■ **Exercise directions**: Please copy each line below that contains the string "Choose".

■ **The data**:
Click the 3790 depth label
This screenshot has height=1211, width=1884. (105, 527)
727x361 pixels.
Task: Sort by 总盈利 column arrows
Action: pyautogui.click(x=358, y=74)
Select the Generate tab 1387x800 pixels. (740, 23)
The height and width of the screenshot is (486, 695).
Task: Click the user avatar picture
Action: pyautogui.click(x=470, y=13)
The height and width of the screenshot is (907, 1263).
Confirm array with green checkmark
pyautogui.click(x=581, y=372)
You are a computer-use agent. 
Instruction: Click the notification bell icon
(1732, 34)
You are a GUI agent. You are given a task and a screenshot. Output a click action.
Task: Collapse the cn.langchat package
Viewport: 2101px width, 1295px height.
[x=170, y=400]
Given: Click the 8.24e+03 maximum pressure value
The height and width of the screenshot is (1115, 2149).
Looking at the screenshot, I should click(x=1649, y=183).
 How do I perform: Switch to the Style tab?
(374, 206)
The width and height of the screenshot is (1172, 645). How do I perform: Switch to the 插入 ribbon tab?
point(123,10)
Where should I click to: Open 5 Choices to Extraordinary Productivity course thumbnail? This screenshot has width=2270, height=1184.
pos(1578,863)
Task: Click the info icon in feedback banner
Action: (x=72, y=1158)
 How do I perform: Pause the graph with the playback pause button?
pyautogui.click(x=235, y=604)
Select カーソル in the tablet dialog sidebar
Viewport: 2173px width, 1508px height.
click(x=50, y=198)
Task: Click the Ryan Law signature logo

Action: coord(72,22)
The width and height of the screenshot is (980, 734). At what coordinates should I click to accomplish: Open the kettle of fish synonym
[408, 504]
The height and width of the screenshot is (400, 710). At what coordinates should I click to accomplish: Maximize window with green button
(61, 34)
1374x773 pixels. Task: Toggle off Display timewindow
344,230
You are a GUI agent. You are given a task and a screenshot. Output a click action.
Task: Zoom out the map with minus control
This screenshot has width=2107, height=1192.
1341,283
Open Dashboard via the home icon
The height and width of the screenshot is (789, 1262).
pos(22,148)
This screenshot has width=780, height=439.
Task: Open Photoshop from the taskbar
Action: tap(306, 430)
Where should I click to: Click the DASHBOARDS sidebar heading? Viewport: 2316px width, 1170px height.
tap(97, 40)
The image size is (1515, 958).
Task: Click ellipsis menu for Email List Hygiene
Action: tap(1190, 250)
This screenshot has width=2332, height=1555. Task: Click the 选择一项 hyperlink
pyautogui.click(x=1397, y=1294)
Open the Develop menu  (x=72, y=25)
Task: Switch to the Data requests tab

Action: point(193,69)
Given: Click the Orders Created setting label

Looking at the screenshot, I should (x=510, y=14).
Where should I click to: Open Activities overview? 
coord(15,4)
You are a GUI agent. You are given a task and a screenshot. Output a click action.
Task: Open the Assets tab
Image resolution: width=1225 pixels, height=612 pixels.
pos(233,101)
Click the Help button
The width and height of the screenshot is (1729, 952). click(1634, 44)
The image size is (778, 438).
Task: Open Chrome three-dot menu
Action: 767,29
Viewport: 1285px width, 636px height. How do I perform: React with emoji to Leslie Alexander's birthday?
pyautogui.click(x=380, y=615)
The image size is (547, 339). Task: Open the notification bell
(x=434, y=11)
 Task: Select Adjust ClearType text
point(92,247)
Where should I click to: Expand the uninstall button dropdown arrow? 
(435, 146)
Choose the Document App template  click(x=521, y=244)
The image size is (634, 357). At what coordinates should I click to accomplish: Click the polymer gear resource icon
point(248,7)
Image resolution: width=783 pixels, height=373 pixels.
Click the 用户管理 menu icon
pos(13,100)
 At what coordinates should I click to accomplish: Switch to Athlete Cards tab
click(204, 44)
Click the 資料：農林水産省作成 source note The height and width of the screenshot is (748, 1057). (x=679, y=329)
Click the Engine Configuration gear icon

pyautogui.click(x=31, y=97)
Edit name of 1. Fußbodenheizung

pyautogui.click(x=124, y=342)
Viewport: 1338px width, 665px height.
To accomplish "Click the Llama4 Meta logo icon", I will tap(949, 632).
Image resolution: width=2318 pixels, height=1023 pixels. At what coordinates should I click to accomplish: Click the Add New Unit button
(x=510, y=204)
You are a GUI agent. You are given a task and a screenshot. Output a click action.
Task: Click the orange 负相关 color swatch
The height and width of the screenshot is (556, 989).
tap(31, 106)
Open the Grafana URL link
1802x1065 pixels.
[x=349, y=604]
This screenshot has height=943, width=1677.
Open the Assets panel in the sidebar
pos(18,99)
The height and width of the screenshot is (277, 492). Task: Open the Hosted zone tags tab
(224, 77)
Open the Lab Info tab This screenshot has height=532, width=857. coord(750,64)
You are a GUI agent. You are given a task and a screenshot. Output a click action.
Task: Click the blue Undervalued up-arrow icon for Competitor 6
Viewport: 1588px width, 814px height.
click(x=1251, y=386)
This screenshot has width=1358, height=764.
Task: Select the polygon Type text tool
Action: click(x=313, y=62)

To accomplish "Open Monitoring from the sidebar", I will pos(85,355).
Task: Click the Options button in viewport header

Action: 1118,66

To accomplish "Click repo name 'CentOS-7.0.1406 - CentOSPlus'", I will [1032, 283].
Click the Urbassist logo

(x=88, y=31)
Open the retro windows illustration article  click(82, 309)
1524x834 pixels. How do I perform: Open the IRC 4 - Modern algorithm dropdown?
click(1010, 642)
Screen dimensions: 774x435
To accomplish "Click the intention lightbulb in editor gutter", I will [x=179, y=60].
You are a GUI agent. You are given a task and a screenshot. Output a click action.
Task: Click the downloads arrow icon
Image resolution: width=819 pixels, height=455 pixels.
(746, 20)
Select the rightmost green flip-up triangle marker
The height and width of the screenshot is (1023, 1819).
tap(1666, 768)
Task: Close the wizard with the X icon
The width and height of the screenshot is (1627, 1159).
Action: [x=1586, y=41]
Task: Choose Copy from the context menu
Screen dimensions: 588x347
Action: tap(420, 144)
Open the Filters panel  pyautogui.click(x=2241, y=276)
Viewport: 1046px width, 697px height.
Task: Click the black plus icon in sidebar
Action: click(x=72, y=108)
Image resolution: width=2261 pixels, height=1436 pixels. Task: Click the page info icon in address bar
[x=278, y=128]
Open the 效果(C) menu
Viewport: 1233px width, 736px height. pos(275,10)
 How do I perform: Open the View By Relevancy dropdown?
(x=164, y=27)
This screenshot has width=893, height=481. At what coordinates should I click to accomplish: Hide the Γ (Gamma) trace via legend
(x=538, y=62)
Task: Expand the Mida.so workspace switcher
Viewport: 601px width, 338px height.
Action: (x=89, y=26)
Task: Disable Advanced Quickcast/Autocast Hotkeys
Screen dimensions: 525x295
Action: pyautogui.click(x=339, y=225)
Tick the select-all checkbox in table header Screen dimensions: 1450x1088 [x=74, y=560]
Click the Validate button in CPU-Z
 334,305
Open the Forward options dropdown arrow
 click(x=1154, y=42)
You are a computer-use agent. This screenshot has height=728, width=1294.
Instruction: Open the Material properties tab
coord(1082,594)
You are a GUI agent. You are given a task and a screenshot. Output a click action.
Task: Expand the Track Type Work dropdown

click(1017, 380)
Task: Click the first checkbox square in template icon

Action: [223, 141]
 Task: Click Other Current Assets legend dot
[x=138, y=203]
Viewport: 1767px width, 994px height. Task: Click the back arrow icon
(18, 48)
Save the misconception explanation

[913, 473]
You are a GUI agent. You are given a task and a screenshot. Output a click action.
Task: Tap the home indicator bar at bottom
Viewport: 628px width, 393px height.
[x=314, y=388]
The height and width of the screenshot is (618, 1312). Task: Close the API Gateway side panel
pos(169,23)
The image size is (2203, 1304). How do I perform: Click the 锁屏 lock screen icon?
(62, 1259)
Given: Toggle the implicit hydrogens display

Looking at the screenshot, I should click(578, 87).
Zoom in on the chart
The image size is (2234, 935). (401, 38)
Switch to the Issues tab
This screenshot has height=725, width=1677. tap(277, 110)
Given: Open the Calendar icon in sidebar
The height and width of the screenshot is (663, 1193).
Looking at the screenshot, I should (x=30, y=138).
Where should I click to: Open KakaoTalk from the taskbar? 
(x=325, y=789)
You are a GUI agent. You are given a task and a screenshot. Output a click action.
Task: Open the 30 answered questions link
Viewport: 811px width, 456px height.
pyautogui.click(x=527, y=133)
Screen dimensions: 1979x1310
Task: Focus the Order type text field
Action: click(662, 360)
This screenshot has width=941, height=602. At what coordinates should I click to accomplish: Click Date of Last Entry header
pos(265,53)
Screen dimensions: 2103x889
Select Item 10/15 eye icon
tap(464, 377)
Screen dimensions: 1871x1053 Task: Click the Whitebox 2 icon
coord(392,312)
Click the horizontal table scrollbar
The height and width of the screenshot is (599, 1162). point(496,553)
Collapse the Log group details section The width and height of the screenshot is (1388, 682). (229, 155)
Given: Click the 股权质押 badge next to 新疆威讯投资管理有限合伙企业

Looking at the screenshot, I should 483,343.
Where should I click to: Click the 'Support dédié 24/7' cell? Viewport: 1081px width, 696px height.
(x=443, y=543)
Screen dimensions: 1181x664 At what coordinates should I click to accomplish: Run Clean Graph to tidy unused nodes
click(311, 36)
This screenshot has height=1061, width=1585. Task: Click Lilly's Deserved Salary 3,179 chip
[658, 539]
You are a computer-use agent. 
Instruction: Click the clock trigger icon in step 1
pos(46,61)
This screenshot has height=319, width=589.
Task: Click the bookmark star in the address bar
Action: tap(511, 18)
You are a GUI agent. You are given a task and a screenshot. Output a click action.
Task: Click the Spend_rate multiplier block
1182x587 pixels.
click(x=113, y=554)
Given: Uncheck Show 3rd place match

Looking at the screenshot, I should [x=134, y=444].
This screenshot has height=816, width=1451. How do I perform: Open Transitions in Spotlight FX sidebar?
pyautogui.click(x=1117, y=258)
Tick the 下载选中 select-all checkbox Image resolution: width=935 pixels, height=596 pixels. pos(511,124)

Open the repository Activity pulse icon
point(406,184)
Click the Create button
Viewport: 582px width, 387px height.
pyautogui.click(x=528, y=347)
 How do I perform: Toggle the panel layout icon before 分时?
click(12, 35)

■ **Result**:
Choose the Document App template  click(x=521, y=244)
Task: Choose Copy from the context menu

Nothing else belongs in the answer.